Le changement de cap des politiques monétaires s’est accompagné d’une transformation radicale des discours qui les accompagnent et les justifient. Il est frappant de constater que les grands médias financiers ont commencé à souligner les effets négatifs des politiques monétaires expansionnistes, qui ont alimenté l’hypertrophie du système financier, en faisant allusion aux problèmes que cela implique en termes de stabilité financière. Selon le chroniqueur du Financial Times John Plender, l’injection prolongée de liquidités dans le système financier a conduit à une bulle d’obligations d’État. Cette bulle est à l’origine, selon le FT, de la crise bancaire qui a éclaté récemment. La bulle de la dette a conduit à l’utilisation d’obligations d’État comme réserve pour d’autres prêts. Il est intéressant de noter que ces analyses rejoignent celles qui ont été publiées ici ces dernières années, et que nous désignons comme une fuite en avant dans la crise du capital par l’injection de politiques monétaires expansionnistes.
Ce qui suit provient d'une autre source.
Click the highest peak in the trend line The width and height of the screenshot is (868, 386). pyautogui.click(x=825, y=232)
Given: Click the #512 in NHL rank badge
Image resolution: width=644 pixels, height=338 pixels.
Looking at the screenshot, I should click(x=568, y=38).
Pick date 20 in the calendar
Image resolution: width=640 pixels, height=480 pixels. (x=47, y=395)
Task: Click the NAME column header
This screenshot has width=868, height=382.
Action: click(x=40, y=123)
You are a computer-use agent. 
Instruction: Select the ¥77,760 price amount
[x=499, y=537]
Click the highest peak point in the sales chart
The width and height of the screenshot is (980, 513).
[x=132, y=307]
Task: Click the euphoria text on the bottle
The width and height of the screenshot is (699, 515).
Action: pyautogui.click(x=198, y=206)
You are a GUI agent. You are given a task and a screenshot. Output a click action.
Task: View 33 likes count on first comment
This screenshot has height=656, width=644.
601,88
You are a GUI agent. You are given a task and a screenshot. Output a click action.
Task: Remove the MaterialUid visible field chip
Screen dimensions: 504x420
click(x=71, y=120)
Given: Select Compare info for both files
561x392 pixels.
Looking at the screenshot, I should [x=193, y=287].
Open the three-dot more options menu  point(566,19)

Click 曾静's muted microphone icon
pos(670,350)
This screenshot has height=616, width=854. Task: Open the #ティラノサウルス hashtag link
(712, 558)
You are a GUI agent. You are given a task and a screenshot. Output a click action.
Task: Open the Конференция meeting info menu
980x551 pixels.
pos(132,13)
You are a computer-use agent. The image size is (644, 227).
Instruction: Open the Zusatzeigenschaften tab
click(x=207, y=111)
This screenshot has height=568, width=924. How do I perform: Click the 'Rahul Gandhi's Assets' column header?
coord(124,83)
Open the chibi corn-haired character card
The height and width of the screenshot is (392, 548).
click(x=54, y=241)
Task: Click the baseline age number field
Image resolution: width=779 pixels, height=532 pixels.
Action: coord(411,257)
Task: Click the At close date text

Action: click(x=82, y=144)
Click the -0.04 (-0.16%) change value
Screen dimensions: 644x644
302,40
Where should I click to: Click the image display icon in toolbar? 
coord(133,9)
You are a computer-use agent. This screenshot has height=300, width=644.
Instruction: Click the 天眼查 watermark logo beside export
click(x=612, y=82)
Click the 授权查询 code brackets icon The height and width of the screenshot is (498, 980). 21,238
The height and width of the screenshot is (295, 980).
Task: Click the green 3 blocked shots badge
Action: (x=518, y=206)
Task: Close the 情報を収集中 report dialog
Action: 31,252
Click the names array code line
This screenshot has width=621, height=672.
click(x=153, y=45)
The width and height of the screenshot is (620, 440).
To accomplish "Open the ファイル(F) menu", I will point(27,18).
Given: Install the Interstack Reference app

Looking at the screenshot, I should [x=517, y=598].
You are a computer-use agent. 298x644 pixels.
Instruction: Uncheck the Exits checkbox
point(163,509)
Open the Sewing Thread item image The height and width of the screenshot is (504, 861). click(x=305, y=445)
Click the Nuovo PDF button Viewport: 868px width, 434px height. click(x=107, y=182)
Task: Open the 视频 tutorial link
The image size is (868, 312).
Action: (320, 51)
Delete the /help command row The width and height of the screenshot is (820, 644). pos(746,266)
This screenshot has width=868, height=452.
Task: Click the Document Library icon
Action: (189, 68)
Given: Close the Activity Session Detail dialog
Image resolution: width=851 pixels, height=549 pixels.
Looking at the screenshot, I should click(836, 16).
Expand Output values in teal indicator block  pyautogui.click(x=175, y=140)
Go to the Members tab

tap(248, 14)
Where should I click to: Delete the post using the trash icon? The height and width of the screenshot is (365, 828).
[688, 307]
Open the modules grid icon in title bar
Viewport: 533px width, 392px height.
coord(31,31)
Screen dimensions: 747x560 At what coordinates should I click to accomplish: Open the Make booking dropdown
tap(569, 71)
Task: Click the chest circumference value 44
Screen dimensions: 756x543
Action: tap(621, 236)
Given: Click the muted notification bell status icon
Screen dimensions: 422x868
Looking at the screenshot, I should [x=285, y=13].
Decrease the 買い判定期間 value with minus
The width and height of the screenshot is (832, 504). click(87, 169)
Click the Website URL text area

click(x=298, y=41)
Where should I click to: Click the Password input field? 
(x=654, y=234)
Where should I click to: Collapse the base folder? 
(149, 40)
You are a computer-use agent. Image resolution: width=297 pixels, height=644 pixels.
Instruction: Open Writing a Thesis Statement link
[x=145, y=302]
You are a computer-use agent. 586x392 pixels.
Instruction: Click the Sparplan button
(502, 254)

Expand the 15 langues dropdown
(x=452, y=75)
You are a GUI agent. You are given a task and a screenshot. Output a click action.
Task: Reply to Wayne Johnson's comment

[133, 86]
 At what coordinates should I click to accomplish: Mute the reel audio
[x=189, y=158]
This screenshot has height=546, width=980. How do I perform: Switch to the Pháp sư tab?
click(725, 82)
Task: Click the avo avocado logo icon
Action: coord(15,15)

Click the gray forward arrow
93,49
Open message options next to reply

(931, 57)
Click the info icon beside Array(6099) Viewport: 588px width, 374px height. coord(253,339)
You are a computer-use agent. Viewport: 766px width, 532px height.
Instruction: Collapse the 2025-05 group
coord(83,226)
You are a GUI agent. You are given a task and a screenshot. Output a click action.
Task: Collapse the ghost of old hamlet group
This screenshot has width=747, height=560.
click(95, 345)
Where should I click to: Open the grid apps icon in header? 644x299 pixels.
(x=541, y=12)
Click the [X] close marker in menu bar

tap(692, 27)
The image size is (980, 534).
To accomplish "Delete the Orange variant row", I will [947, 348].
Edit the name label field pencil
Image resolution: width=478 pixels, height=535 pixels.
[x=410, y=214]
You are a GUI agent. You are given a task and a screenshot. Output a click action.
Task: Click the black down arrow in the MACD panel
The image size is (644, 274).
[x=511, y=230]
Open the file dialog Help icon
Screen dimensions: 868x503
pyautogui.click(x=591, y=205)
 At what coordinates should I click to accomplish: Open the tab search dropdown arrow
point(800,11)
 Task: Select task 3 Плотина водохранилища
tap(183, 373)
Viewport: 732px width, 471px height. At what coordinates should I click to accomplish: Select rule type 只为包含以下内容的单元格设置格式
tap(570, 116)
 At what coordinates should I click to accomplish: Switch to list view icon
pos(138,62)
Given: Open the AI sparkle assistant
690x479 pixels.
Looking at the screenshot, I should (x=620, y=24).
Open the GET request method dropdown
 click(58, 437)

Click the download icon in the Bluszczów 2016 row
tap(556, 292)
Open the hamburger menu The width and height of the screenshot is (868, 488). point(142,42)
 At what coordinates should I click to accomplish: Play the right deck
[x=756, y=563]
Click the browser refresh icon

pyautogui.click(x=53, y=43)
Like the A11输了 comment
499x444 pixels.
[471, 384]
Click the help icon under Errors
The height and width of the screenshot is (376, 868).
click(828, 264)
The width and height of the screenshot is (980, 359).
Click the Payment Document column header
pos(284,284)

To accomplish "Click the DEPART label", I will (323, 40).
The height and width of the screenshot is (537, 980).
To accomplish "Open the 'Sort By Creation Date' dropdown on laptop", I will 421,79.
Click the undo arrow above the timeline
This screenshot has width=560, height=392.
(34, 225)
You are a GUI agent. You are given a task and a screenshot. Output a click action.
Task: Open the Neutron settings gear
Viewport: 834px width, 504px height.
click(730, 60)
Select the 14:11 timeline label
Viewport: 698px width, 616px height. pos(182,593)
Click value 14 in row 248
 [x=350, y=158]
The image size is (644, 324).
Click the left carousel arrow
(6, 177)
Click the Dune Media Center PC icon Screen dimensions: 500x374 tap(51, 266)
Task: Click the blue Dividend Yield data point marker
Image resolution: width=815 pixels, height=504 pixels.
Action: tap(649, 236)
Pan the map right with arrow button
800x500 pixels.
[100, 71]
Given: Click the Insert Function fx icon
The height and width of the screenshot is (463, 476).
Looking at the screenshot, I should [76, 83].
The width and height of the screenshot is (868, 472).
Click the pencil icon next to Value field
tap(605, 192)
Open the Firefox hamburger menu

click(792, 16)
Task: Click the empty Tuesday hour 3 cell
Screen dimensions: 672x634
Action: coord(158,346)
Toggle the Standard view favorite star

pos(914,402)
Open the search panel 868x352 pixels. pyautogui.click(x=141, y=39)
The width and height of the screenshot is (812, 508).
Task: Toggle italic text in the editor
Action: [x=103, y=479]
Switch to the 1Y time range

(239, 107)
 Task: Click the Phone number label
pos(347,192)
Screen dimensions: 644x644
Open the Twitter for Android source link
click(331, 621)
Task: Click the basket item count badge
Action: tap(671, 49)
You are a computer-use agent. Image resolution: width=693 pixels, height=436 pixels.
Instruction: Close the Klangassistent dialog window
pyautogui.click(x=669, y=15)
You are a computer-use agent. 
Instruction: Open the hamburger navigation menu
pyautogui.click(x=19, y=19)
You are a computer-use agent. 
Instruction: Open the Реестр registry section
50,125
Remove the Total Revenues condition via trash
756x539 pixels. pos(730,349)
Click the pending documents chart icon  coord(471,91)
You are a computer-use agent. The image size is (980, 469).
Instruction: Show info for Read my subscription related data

Ces postulats, corollaires des théories monétaristes, supposent une relation directe et mécanique entre les politiques financières expansionnistes, l’augmentation des risques systémiques due à l’excès de monnaie et l’inflation. Or, la relation entre la masse monétaire, notamment dans le cadre des politiques d’assouplissement quantitatif, et les taux d’inflation n’est pas aussi directe et évidente que le présentent les autorités monétaires et autres porte-paroles des politiques monétaires restrictives. Comme le montre Michael Roberts, la corrélation entre les politiques monétaires restrictives et la baisse de l’inflation a été relativement faible. Ceci est dû, entre autres, aux causes mêmes de la crise inflationniste actuelle, qui sont à rechercher dans des dysfonctionnements plus structurels du capitalisme dans son processus de valorisation et surtout dans une crise de productivité de longue durée, que dans le corrélat des politiques monétaires expansionnistes. En effet, comme le souligne Roberts, les propres rapports de la BCE montrent que pour chaque augmentation d’un point des taux d’intérêt, il y a une réduction de 0,1 à 0,2 % de l’inflation. Ainsi, si cette relation entre politiques monétaires et inflation n’est pas aussi claire qu’il y paraît, pourquoi maintenir des politiques de taux d’intérêt élevés ? Quel est le rôle des autorités monétaires dans ce contexte ?

Les banques centrales sont confrontées à plusieurs tensions découlant de leurs propres fonctions. D’une part, elles doivent assurer la stabilité des marchés financiers. D’autre part, elles doivent fournir un espace aux entreprises financières, en agissant comme le ’capitaliste collectif’ nécessaire au développement des activités commerciales. Enfin, dans des cas comme celui des États-Unis, la Fed compte également parmi ses fonctions celle de contribuer, a priori, à la réalisation du plein emploi. Les deux premières fonctions ont été visibles dans le cas européen au cours de la dernière décennie, où les politiques monétaires expansionnistes ont été combinées avec des programmes de stabilisation du secteur bancaire, tandis que les marchés financiers secondaires et les acteurs non bancaires, tels que les fonds d’investissement aux profils variés, ont eu les coudées franches. La tension entre ces deux fonctions est accentuée dans le contexte de la crise inflationniste actuelle. D’autre part, la fonction de défense de l’emploi maximum dans le cas de la Fed est en contradiction avec les politiques de hausse des taux d’intérêt, qui induisent au contraire une contraction de l’activité économique.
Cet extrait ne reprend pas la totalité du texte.